Через пару минут камера сместилась. Офицер рыдал, опустив голову. Затем повторилась запись с его обращением. И так по кругу. Отец был готов уже прервать соединение, но внезапно обнаружил, что смотрит на новую сцену, хотя и в том же самом месте – рощице на краю темного, сырого леса. Рука в перчатке, держащая мокрые волосы полицейского, наклонила его голову еще ниже, так чтобы он был обращен лицом к своему животу. И прежде чем Отец успел погасить экран, чтобы не видеть бледные, но вымазанные в крови плечи и спутанные мокрые волосы на груди, голос за кадром произнес: «
В кадре появилась рука в черной перчатке, сжимающая мачете. Шелест одежды, свист воздуха и мясистый стук: голова офицера упала с плеч. Красно-белый обрубок завалился на бок и исчез из кадра. Грубый монтаж повторился.
Отец закрыл сообщение, наклонился, и его вырвало на основание терминала. Он царапал металл слабыми, дрожащими пальцами.
Когда приступ тошноты прошел, он развернулся и снова окинул взглядом улицу, пытаясь высмотреть обращенное к нему лицо или автомобили возле бордюров, с наблюдающими из них пассажирами. Ничего и никого.
Теперь «Короли» узнают, где он активировал сообщение, но пока он не выйдет с кем-либо на связь, они не будут знать, что он решил отправиться в Портсмут. Даже в этом случае он не может оставаться здесь надолго, иначе монстр, обезглавивший действующего офицера полиции, настигнет его, и уже он будет стоять на коленях и ждать, тяжело дыша и дрожа от ужаса, когда сталь обрушится сзади на его шею.
Нужно убираться отсюда. Больше ему никто не поможет, больше не будет ни сочувствия, ни помощи от союзников. Друзья и защитники были принесены в жертву ради него. Из-за него их похитили и убили. Эта мысль была для него невыносима. Ему захотелось вернуться к машине.
– Боже, пожалуйста…
Мысли о жене смешались с образом окровавленных плеч детектива. Отца снова вырвало на тротуар.
Стоя возле точки связи, он открыл второе сообщение.
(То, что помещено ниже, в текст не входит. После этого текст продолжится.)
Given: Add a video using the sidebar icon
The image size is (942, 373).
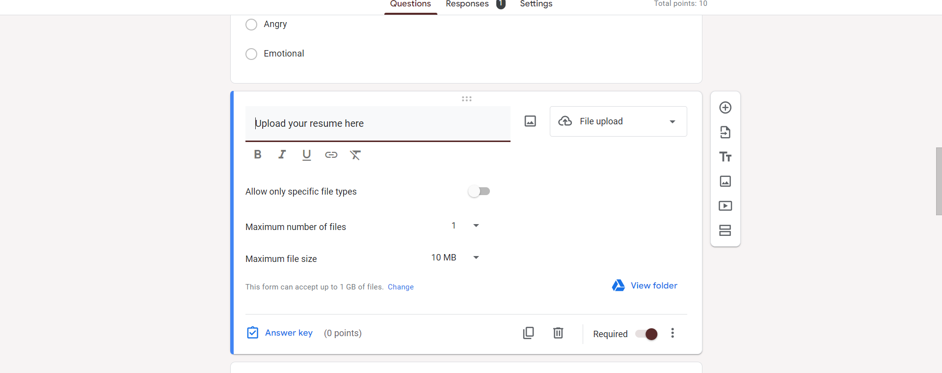Looking at the screenshot, I should click(x=725, y=206).
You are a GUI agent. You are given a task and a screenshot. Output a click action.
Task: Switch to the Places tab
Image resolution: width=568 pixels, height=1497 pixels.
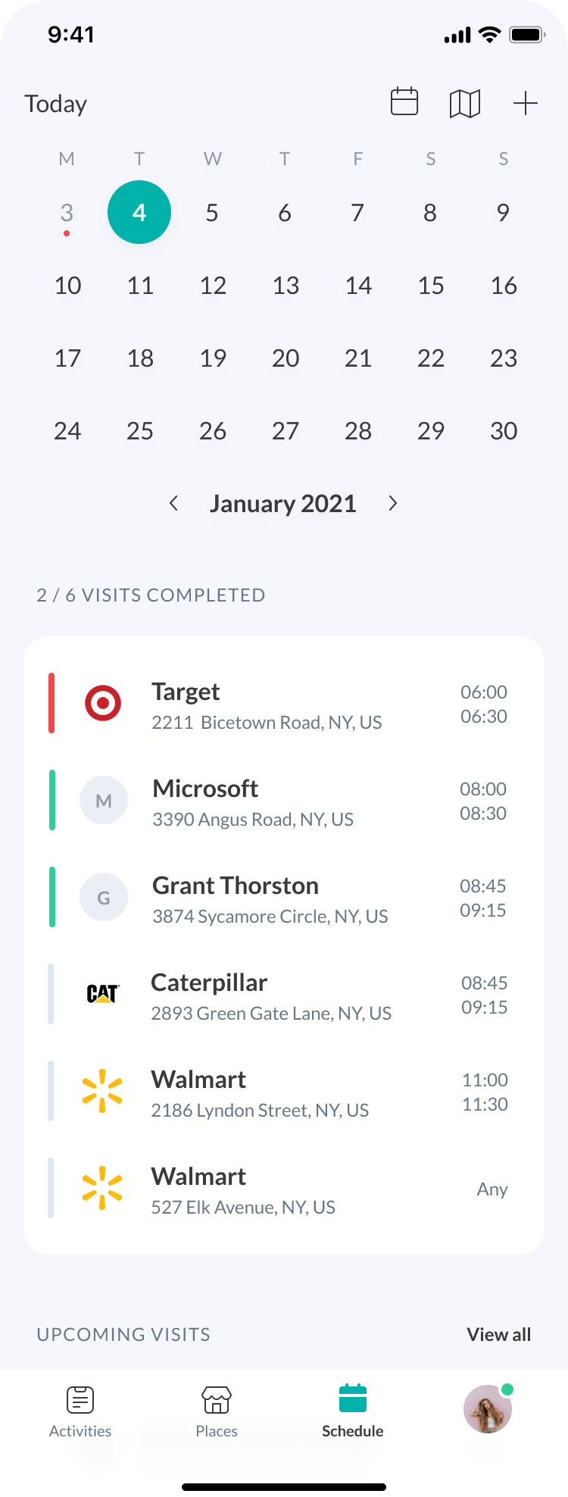click(217, 1411)
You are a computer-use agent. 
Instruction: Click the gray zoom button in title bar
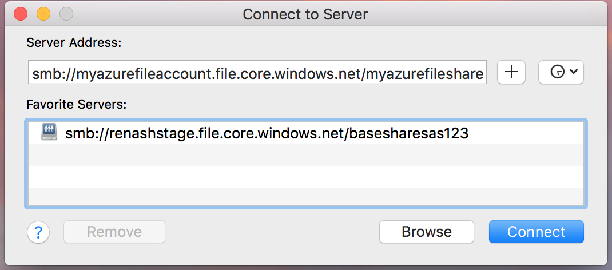[x=66, y=14]
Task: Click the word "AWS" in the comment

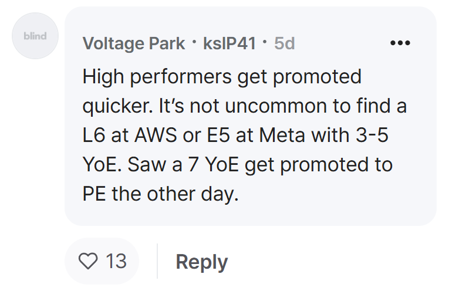Action: (156, 135)
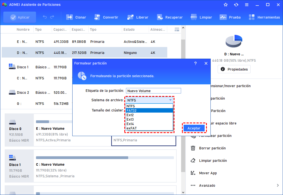Image resolution: width=283 pixels, height=195 pixels.
Task: Edit the Etiqueta de la partición field
Action: [153, 91]
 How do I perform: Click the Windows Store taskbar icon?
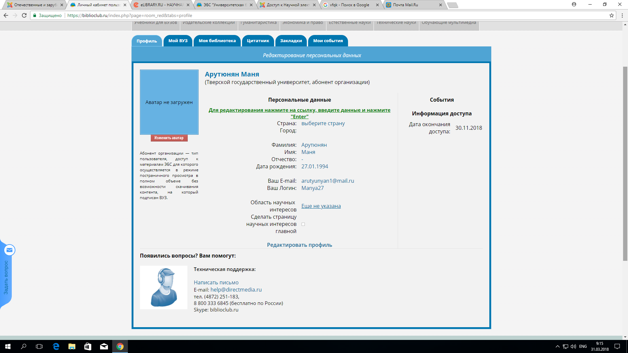(x=88, y=346)
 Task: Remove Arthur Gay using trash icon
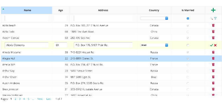point(213,71)
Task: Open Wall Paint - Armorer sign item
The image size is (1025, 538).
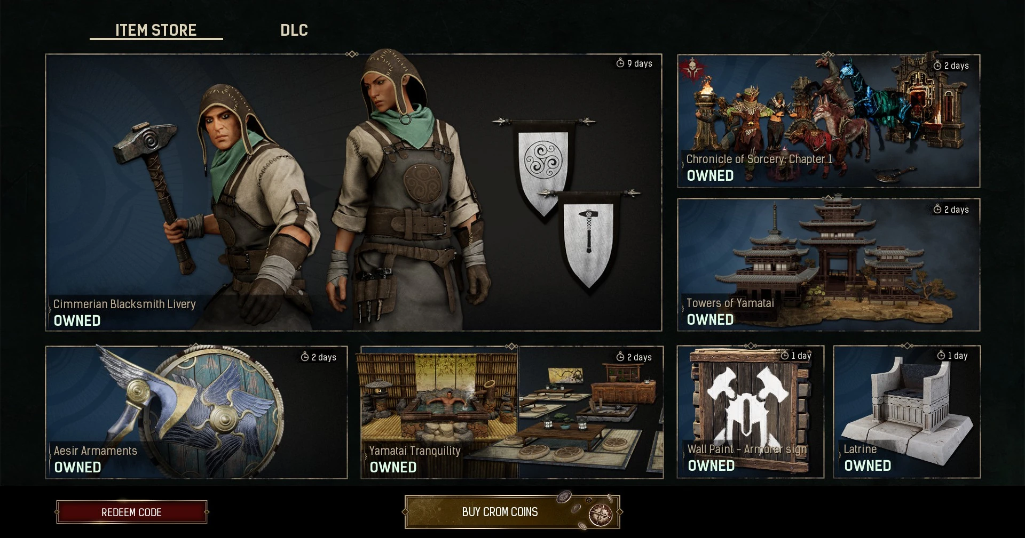Action: point(751,412)
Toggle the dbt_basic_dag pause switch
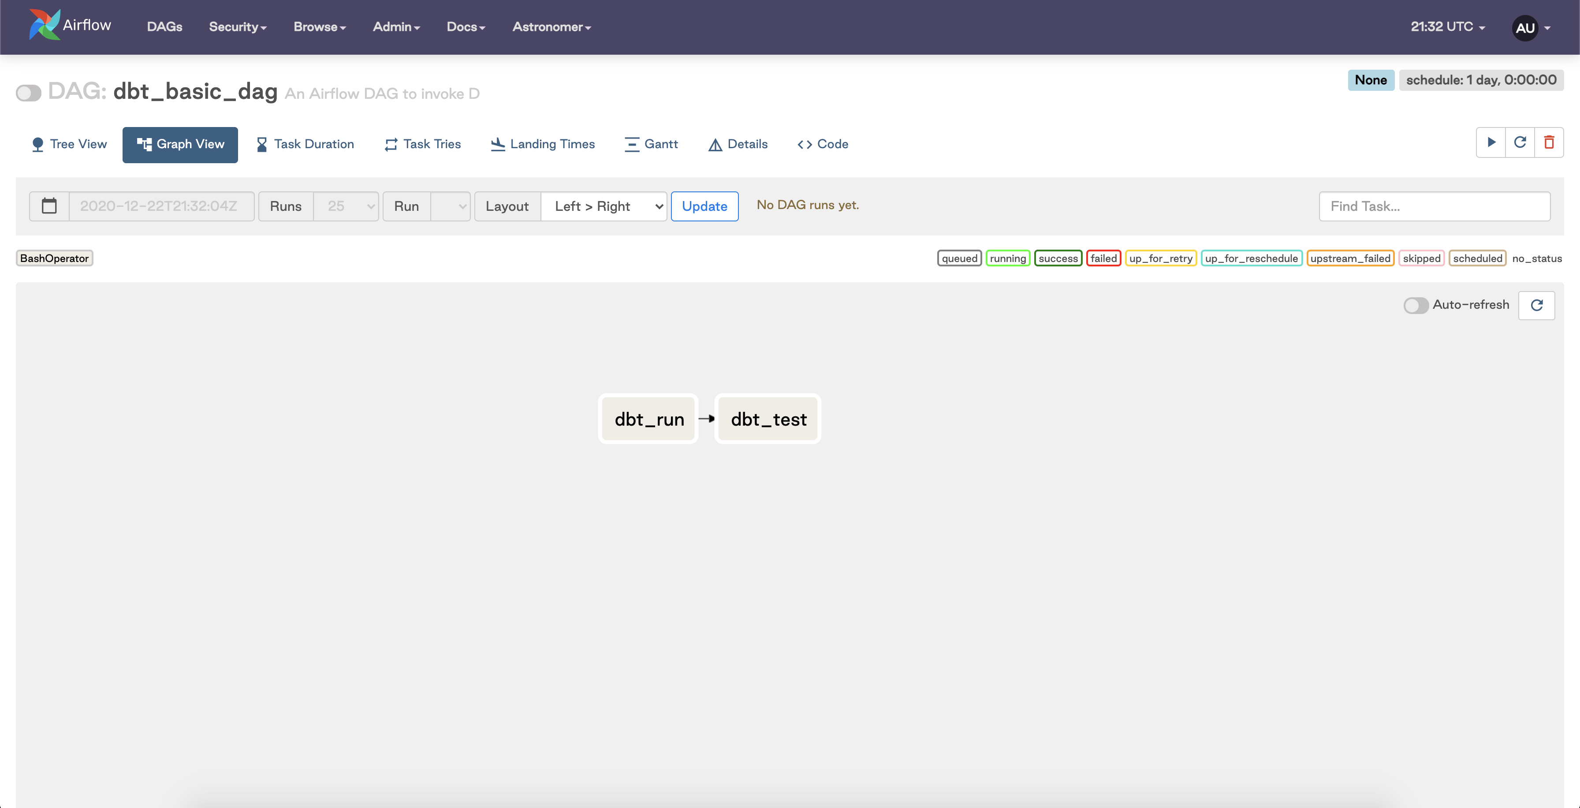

Решил быстро взглянуть на него и убежать.
На экране появилась ночная, освещенная тусклым янтарным светом дорога, по обе стороны от которой стояли кирпичные жилые дома. Отец не узнал это место. Съемка велась с уровня улицы, из машины. Из здания вышли двое мужчин и приблизились к машине. Их лица скрывали черные балаклавы, как у партизан, виднелись лишь светлые полоски вокруг глаз. Пока он наблюдал за этими типами, из дверей здания на заднем плане появились еще люди. Трое. Они двигались гуськом, со связанными руками. Судя по походке, в середине шла женщина в длинном пальто и с опущенной головой. Но это была не его жена, поскольку женщина не отличалась высоким ростом.
Затем на экране возникла простая комната: белые цементные стены, низкий потолок. После склейки снова та же самая комната. Только на этот раз в ней присутствует человек: тощая обнаженная женщина с узким лицом, прикрывающая руками маленькие груди. Волосы завязаны в хвост; он никогда раньше ее не видел. По щекам вместе со слезами течет тушь. Рот открыт.
«Все двери закрываются».
Женщина опускает глаза и смотрит на что-то, находящееся слева от камеры, на кого-то, сидящего там. Она сглатывает.
«Ты знал меня под именем Скарлетт. Мое настоящее имя – Эми. У меня тоже есть ребенок. Я – мать, и я очень сильно люблю своего сына. Я и мой сын в опасности из-за того, что мы с тобой наделали».
– Нет. Нет, – сказал Отец сам себе посреди продуваемой ветрами улицы. Он шлепнул себя по голове, будто чтобы прогнать эти образы, пока они там не застряли. Значит, когда Скарлетт звонила ему этим утром, она была уже у них в руках? Тогда они всё прослушивали и заставили ее позвонить ему, чтобы засечь его местонахождение. Разве у нее был выбор? Она же мать.